The time is now: Sun Dec 17, 2017 8:18 am

Emaculation wiki  •  Delete all board cookies



Post new topic  Reply to topic Page 1 of 1 [ 22 posts ]
Print view Previous topic  |  Next topic
Author Message
PostPosted: Thu Oct 13, 2016 3:17 pm 
Offline
Student Driver

Joined: Tue Sep 23, 2014 12:00 pm
Posts: 22
QEMU PowerPC emulation is SLOW, at least on my PC, both the "classic" qemu-system-ppc.exe and qemu-system-ppc64.exe and the qemu-system-ppc-wip.exe from this forum.
Is it a known problem or is it just something with my computer?

Here are some specs:
CPU: AMD Athlon X4 860k Quad Core @3.7GHz
RAM: 8GB DDR3
OS: Windows 10 Pro x64


Top
 Profile  
Reply with quote Post a reply  
PostPosted: Thu Oct 13, 2016 4:31 pm 
Offline
Expert User
User avatar

Joined: Fri Feb 13, 2004 8:59 am
Posts: 4205
Location: Sittard, The Netherlands
The emulation is quite a bit slower in Windows when compared to Linux/OSX.
Not much you can do. Perhaps try emulating a G3 cpu with -cpu G3
But PearPC is even slower ;-)

Some improvements are on the way.

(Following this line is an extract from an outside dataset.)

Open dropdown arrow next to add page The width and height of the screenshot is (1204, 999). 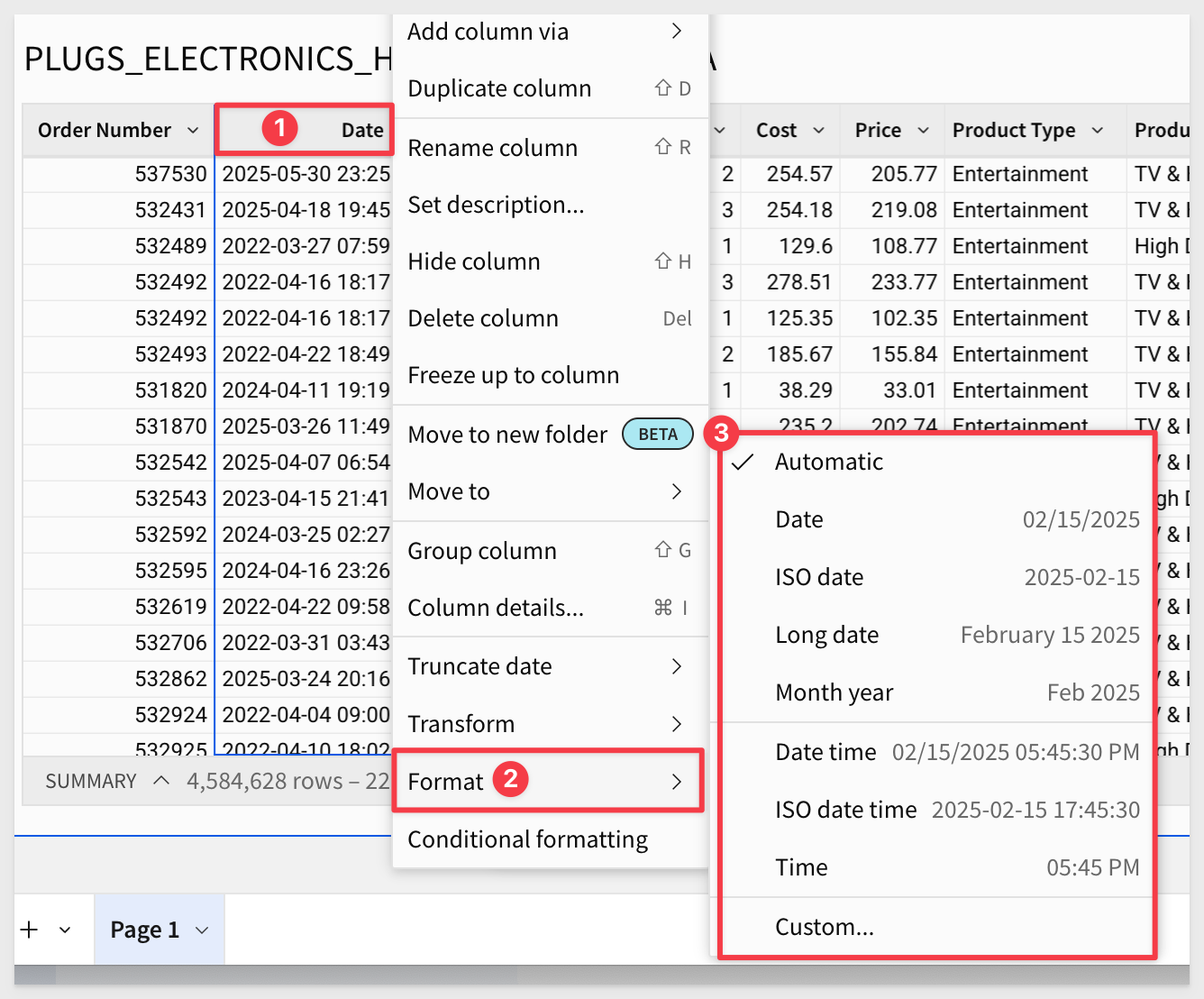(x=65, y=930)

I saw a ~10% disk speed increase with some lined up patches for ide/dma transfers.

Best,
Cat_7


Top
 Profile  
Reply with quote Post a reply  
PostPosted: Thu Oct 13, 2016 5:31 pm 
Offline
Forum All-Star
User avatar

Joined: Fri Nov 27, 2009 5:11 am
Posts: 1864
The ide/dma patches definitely speed things up; we've still got to do something about the FPU emulation, which causes knock-on slowdown effects in other processes and code. ProgrammingKid's single instruction patch provided significant performance improvements -- but he aimed this solely at the audio emulation. We probably have similar issues with displayPDF emulation, since we're not enabling hardware acceleration at this time.


Top
 Profile  
Reply with quote Post a reply  
PostPosted: Thu Oct 13, 2016 9:04 pm 
Offline
Student Driver

Joined: Tue Sep 23, 2014 12:00 pm
Posts: 22
Cat_7 wrote:
The emulation is quite a bit slower in Windows when compared to Linux/OSX.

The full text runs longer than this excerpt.